İstanbul’da Boğaziçi’ndeyim;
Bir fakir Orhan Veli;
Velinin oğlu;
Tarifsiz kederler içindeyim.
ORHAN VELİ KANIK

CENNETTEN BİR KÖŞE İSTANBUL
Yerde sararmış bir yaprak görürsen eğer,
İstanbul seyretmeye değer,
Gel ara beni,
Gel İstanbul,
İstanbul canım İstanbul,
İstanbul Mevla`dan almış güzelliğini,
Sana borçluyum güzelliğimi,
Ah! Canım İstanbul,
Gel ara beni,
Bul, İstanbul,
Tepelerin var, tane tane,
Geceleri pişer sokaklarında kestane,
Canım İstanbul,
Şarkılarda dolanır dillere,
Bebek ve Aşiyan,
Ne mutludur senin ile iç içe yaşayan,
Canım İstanbul,
Gel ara beni bul,
Etrafında surların var sıra sıra,
Güzeller yakar her köşende bir çıra,
Yerde yeşermiş bir yaprak görürsen eğer,
İstanbul seyretmeye değer,
Bahar gelince bahçelerinde öter bülbüller,
Nerede o canım gibi açan sümbüller,
Gel ara beni,
Bul İstanbul,
Güzel İstanbul,
Can İstanbul,
Canan İstanbul,
Sevgilim.
İBRAHİM NECATİ GÜNAY

BİR BAŞKA TEPEDEN
Sana dün bir tepeden baktım aziz İstanbul!

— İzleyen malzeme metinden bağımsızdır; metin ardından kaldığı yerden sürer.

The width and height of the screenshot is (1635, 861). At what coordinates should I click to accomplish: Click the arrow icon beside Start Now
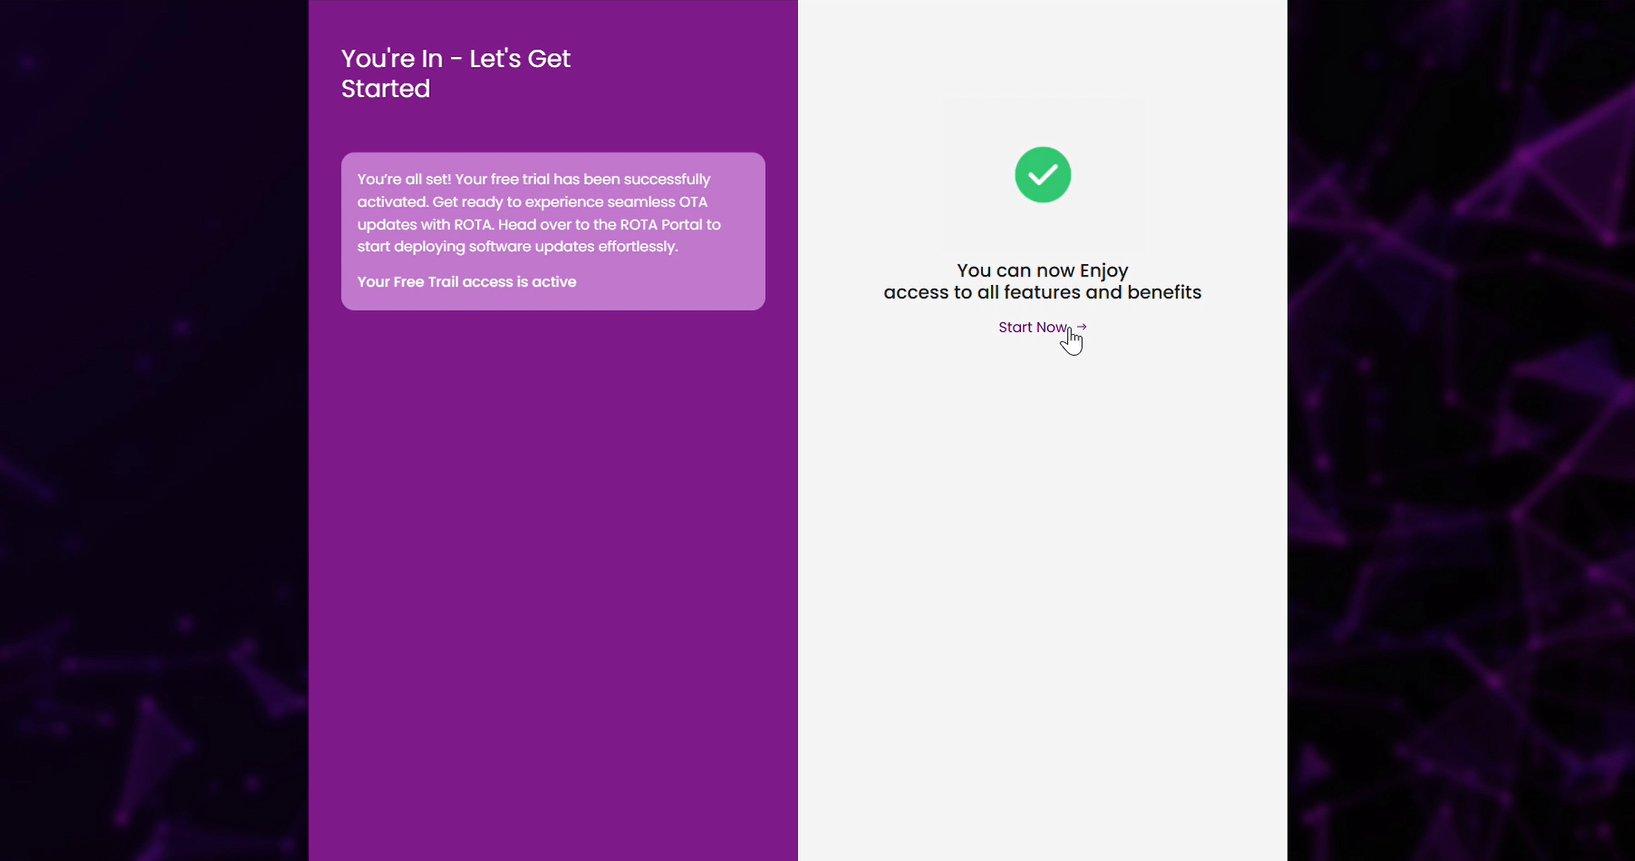click(x=1081, y=327)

Görmedim gezmediğim, sevmediğim hiçbir yer.
Ömrüm oldukça, gönül tahtıma keyfince kurul!
Sade bir semtini sevmek bile bir ömre değer.
Nice revnaklı şehirler görülür dünyada,
Lakin efsunlu güzellikleri sensin yaratan.
Yaşamıştır derim, en hoş ve uzun rü'yada
Sende çok yıl yaşayan, sende ölen, sende yatan.